I was first diagnosed with chronic lymphocytic leukaemia in 2011 when in university. The diagnosis was a result of urgent blood tests, which my GP sent me for because of other severe health problems. I wasn’t expecting anything to do with cancer as part of the problems found in the result. After my first blood test I was asked again to take an urgent blood test to confirm the cancer after an unexplained bleeding and fatigue.
It was very difficult for me to accept my disability at the beginning, as I did not fully understand what will happen next and other scary thought running through my mind. With the help of my specialist MacMillan nurse I did get to know more of my illness and what will need to be done for and the changes that will need to take place in my life. My treatment started almost immediately after being admitted to St Georges Hospital in Tooting. I was given drug therapy, which included high dose chemo and tablets. For me having other health problems apart from the leukaemia I was getting weaker and ill most days so had to stop my degree and concentrate on treatment and therapy sessions to deal with my fear and stress.I have ever since been attending hospital appointment 2 times a week for the past 2 years and that has been very intense for me.
The past years have been very difficult form me with getting treatment and trying to concentrate on having a degree. I did apply to enter into higher education again after a year of treatment to keep me busy and occupied from thinking of my illness as it was deteriorating instead of getting better. Upon all my effort to work to support myself, as I do not have any family, having treatment gave me limited energy to find work and carry out daily activities, as I should. My disability has also put me on a position of struggling financially even though I do receive DLA. For the reason of me being in full time education, I am limited to government funds so I do live on my student loan and DLA payment. There have been many times I was asked by my doctors to stop education again ad concentrate on my health and treatment because of poor health and non respond to treatment as it was advise too much of fatigue wont help getting me better. I took weeks off but started studying from home. I have been doing that and proud of myself to be a graduate regardless my poor health.

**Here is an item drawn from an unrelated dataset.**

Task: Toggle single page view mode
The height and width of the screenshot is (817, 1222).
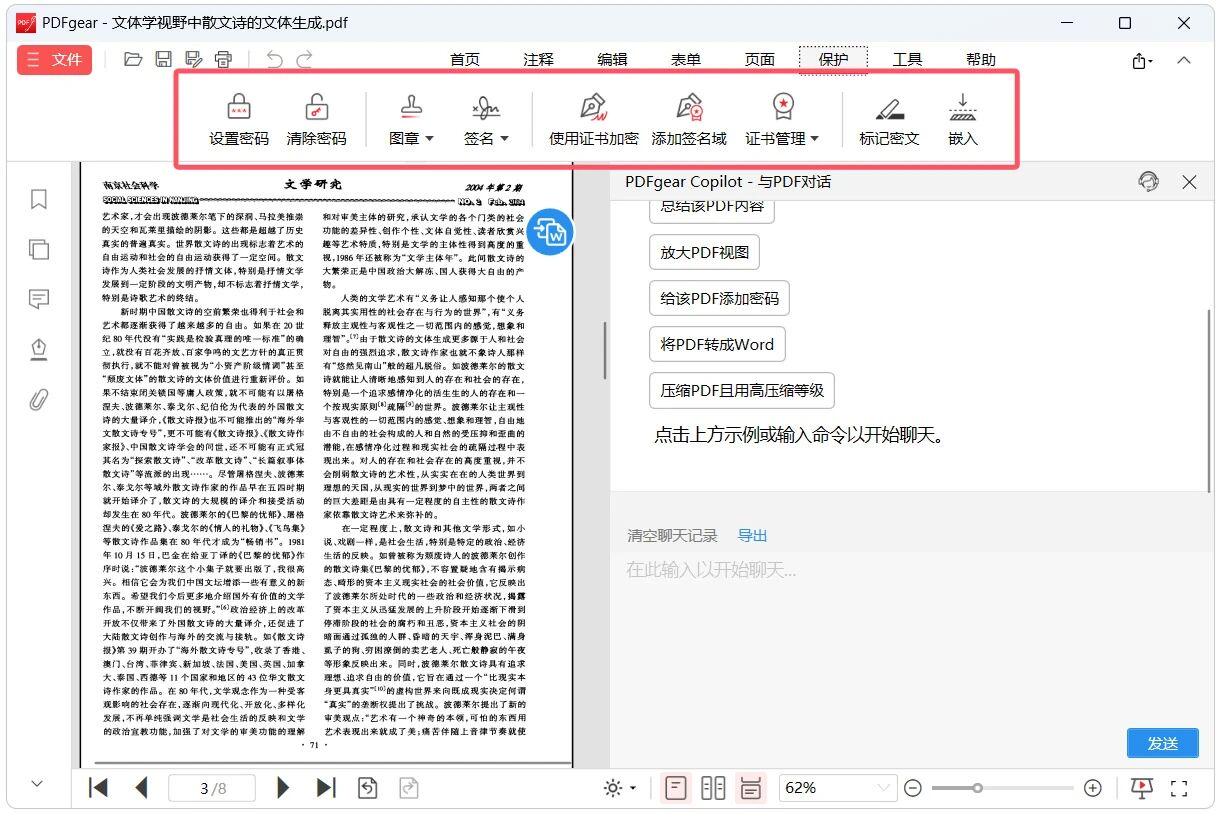Action: (676, 788)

Receiving £300 from ELF is going to help me so much with travel in and out of various hospital, psychiatric and dietician appointments to help me deal with my disability. I am still receiving treatment, as it will be an ongoing thing to keep me strong and living.
I however have now come in terms of my health situation and happier in myself as I believe I can still achieve so many things for my life regardless of treatment and days I feel weak and ill.